In this play Crow is a sort of Jesus in reverse, he exacerbates pain, he magnifies suffering, and his presence does not sooth, it makes things worse. Porter and Walsh both seem to be saying that Crow is what you become and also what you must push through in order to make sense of what is beyond sense.

Onstage Cillian Murphy pulls a black nightgown over his head when he becomes Crow, the lighting throwing his haunched shadow onto the wall to underline his transformation. That we accept this is all down to Murphy's commitment and focus.

But how successful the transitions are between scenes depend on the shifts in the writing as well as the performance. One minute we are in the realm of the ordinary, the next in the realm of metaphor, and then with increasing ferocity, we are in both. It gets increasingly breakneck.

Murphy's versatility and the demands that the roles make on him could not be clearer. One moment he's the heart shot Dad, next minute he's the cruelty of the uncaring universe as he grapples with the two sides of the aftermath of grief.

But that's the thing about grief that the book, the play, and real life all offer us: a choice. Will the experience of grief teach us compassion, which will, in turn, bring us some peace, or will it harden us, until we carry it like a millstone, exchanging reconciliation for rage?

In Grief Is The Thing With Feathers, Dad tries both routes. Walsh has him living in his bathrobe as the house around him quickly descends into a state of nature. The two boys also lose the run of themselves, eating previously prohibited junk food and squabbling until they're separated. So far so familiar.

What's disconcerting is the introduction of countless jarring tonal shifts and loud explosions as the play progresses, to the point of sensory overload (a pulsing white light sequence stretches on for far too long, so take warning if you're seizure prone).

In recent years Walsh has experimented with form and with breaking the fourth wall and that happens again in Grief Is The Thing With Feathers, with Murphy diving offstage and shouting at uncomfortable theatergoers in the first row, as the house lights go up to underline the point that Dad, like the play, has broken his bonds.

But another way of looking at this is to ask if the playwright does not trust his own material to connect with us? Why all the sonic explosions, the video projections, the tonal jumps, the increasingly wild theatrics?

Whilst pressing back against the limitations of the form with a restless imagination that wants to forge new ways of saying what is beyond speech, Walsh's theatrics (the play is also directed by him) get louder and ever more distracting and we begin to lose sight of Dad and the Boys as Crow and his metaphors take over.

But the defining thing about grief is that it is so human scale and intimate. It comes into your life without invitation and it just sits in your kitchen or it climbs into your bed and it does this without fanfare, and in fact, its sheer ordinariness is part of its horror.

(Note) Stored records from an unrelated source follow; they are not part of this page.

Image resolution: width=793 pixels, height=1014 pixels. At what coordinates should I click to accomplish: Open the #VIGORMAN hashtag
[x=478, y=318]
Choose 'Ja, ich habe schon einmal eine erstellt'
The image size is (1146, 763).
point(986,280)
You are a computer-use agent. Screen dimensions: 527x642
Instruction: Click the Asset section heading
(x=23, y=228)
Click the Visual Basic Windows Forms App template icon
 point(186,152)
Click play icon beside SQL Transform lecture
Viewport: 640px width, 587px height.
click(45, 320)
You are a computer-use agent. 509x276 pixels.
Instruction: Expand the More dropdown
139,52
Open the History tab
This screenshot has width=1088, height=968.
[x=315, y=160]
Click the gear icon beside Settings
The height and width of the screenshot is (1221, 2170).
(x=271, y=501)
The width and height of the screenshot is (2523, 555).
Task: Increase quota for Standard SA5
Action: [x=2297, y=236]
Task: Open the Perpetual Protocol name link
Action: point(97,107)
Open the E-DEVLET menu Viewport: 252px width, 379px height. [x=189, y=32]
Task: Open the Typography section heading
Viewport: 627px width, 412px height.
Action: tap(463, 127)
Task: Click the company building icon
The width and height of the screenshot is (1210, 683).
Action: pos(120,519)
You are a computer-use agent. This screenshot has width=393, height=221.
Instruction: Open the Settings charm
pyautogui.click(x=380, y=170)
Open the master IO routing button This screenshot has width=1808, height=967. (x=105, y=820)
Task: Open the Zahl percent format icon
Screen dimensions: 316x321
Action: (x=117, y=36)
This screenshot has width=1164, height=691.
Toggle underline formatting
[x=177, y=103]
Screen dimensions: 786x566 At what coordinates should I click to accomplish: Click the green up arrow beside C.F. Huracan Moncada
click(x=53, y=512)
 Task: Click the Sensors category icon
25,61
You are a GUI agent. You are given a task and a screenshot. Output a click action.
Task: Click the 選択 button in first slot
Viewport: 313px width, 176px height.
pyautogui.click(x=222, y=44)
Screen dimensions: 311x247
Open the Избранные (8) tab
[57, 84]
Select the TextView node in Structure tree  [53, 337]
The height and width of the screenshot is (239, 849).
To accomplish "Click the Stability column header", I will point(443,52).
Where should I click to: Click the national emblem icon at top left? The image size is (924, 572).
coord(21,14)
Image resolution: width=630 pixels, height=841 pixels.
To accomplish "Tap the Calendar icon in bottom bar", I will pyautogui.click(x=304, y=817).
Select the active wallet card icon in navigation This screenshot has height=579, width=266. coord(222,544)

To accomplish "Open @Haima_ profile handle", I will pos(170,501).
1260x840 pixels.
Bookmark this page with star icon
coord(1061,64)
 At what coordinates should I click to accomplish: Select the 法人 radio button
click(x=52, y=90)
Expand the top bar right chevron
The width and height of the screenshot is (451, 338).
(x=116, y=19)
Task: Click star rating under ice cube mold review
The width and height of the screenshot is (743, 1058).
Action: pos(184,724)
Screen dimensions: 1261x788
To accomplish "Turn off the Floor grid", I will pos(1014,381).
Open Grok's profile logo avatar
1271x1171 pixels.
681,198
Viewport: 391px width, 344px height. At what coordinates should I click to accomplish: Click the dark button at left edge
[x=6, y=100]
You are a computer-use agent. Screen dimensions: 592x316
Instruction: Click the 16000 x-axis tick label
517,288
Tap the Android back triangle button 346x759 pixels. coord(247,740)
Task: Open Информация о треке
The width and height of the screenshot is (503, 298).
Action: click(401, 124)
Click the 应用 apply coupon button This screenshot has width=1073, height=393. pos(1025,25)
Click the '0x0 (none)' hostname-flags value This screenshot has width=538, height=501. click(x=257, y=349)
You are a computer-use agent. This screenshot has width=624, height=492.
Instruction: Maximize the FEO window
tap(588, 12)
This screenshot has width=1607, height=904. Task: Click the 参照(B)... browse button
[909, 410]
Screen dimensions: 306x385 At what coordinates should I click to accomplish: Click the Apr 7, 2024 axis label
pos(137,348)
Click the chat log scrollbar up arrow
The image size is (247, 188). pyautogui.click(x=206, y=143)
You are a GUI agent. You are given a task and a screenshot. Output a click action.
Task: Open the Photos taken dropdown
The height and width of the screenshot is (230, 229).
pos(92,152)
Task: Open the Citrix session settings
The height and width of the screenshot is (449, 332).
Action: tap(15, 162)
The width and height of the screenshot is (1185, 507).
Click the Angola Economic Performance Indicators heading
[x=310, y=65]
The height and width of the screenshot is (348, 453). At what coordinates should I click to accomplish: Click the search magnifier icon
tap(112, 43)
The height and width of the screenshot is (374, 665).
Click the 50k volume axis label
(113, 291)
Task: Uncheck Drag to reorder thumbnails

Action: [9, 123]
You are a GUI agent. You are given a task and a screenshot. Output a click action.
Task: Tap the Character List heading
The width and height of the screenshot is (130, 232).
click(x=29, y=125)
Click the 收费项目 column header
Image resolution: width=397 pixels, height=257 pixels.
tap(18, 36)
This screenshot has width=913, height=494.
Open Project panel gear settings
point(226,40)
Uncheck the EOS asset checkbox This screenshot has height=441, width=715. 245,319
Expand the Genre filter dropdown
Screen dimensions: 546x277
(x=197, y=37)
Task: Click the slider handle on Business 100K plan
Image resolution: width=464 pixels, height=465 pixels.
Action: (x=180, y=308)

Early into the proceedings, I began to worry that all of this productions sound and thunder would distract me from what the play is essentially about, that in gaping at the spectacle I would lose sight of what it actually signifies.

The St. Ann's stage is enormous, necessitating grand gestures (and they certainly come) for most of the play's 90 minutes. It is only in the last 15 minutes that the histrionics onstage resolve themselves into something like a human grief process.

So let's bring this back to what the book and the play are about. When your mother dies it's like a bomb going off in the middle of your life. If you're a child when it happens you will likely grow up in the giant crater that her passing leaves behind, with your hair still smoking from the blast.

If you're a husband you will lose your best friend and your life companion, so it's not just a loss, it's an amputation.

What's left of your family will never be the same and neither will you and there won't be a thing you can do about it. I'm speaking from personal experience here sadly, but it's an experience that is shared by millions.

So the rage and histrionics onstage are real and arise from real experience, but they increasingly get in the way of what the book and the play are about at their core: what it feels like to endure the unendurable.